В примечании к этой рукописи Юрлов отметил, что она рассматривается им как продолжение предыдущей статьи о кладах, «помещ. в 1. том Записок по отделению Этнографии Императорского Русского Географического Общества (1867 г.), сведения, доставленные В.П. Юрловым стр. /714-716, 723, 725, 750/» [ГАУО. Ф. 261. Оп. 1. Е.х. 35. Л. 2об.].

Внимание к колоритным народным типам, к людям, наделенным особыми способностями, может быть, одна из характерных черт собирательской деятельности Юрлова. Его перу принадлежит очерк «Городские нищие» [Сын отечества. 1866. № 32], черновые варианты очерков – «Юродивые» [ГАУО. Ф. 261. Оп. 1. Е.х. 31. Л. 1-1об.], «Колдуны, чернокнижники, гадатели и проч.» [ГАУО. Ф. 261. Оп. 1. Е.х. 1. Л. 5-6].

Черновики Юрлова также позволяют предположить, что он усиленно работал над книгой, в которой предполагал собрать все собранные материалы по народным верованиям и представлениям, включив туда также свои наблюдения над их бытованием и происхождением. Так статья о чернокнижниках имеет предваряющий её пометку «Продолжение книги О Чернокнижии» [ГАУО. Ф. 261. Оп. 1. Е.х. 1. Л. 5]. В описании своего архива Юрлов указывает на наличие у него тома, «разрешенного отдельною цензурою в г. Казани (Взгляд на суеверия и предрассудки)», который он, якобы, отправил для печатания книгоиздателю Д.Е. Кожанчикову [РО ИРЛИ. Ф 438. № 1. Л. 19об.].

Интересовался В.П. Юрлов бытом и традиционной культурой других народов, в частности, чувашами.
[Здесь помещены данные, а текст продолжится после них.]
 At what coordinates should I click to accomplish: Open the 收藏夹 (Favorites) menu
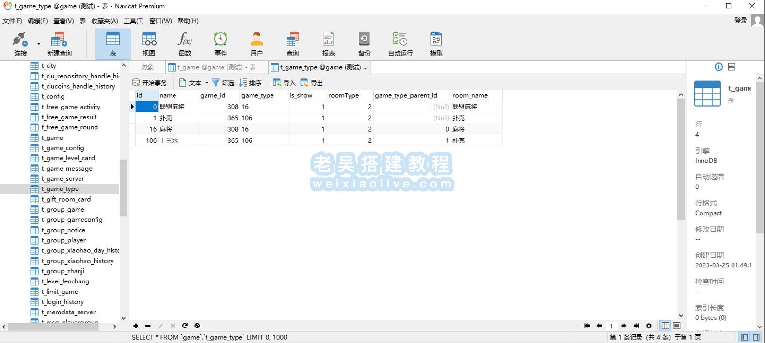pos(104,21)
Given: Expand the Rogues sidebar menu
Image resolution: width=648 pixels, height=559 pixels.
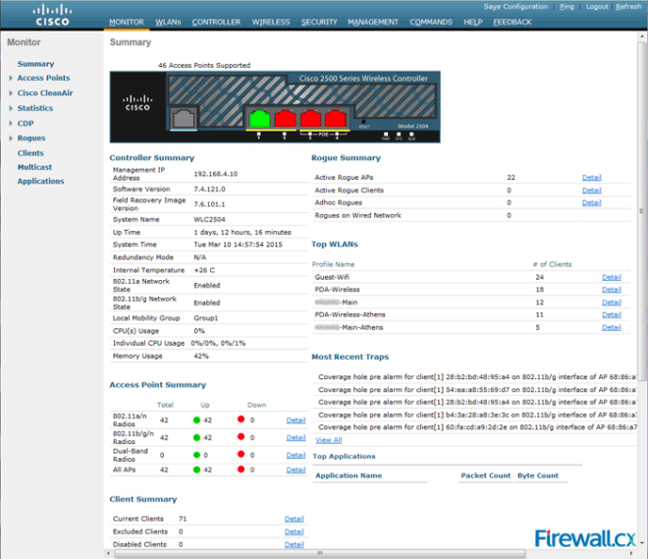Looking at the screenshot, I should point(31,139).
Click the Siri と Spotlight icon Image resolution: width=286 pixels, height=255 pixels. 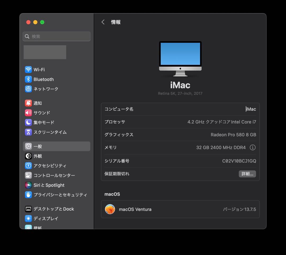click(28, 185)
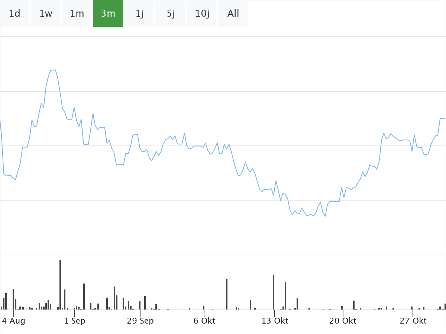Select the 27 Okt axis marker
Image resolution: width=446 pixels, height=334 pixels.
[413, 321]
Его перу принадлежит «Краткий очерк о чувашах», который, по-видимому, мыслился им как часть более значительной работы под названием «Из записок об инородцах» (Известия ИРГО. Т.1. № 1. СПб., 1865. С. 139. № 44).

Умер В.П. Юрлов в 1903 г. в Симбирске [Отчет… 1903, 5]. (Отчет о деятельности, состоящей под августейшим покровительством его имп. высочества Великого кн. Сергея Александровича Симбирской губернской ученой архивной комиссии за 1903 год. Симбирск, 1904. С. 5) [Трофимов 2001; Еремина 1992; Еремина 1994; Верещагина 2004].